Scan the entries that follow for the word "agent", then report every line in which it appears.
Start of Block
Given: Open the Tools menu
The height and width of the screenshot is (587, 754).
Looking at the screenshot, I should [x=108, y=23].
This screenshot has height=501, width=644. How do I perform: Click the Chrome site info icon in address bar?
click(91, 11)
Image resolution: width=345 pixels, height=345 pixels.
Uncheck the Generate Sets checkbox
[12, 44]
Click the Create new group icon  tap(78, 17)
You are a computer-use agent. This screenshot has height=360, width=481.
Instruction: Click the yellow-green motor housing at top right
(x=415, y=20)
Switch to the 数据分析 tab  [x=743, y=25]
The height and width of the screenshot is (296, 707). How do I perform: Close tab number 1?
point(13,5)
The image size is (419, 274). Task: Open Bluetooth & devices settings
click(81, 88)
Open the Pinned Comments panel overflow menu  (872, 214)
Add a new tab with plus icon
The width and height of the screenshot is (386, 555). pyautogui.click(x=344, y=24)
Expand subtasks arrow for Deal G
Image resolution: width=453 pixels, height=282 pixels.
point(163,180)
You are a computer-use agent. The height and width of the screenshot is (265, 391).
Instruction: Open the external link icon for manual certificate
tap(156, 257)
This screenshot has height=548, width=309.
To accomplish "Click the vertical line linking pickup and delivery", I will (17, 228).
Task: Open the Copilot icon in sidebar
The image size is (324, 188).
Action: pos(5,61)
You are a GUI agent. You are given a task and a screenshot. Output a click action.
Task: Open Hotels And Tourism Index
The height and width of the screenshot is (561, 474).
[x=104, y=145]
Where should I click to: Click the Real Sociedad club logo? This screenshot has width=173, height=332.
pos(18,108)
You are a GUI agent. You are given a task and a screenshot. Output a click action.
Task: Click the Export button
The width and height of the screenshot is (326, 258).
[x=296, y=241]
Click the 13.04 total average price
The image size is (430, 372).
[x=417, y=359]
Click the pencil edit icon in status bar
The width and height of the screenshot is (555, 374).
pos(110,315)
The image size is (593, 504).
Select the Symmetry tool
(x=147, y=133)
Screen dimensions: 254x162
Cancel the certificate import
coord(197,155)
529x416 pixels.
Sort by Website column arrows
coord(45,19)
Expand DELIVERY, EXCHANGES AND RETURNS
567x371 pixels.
End of Block
## [The answer]
You are a computer-use agent. This screenshot has height=360, width=481.
You are a computer-use agent. The height and width of the screenshot is (265, 391).
You are a GUI agent. You are given a task and a screenshot. Output a click action.
You are a GUI agent. You are given a task and a screenshot. Output a click action.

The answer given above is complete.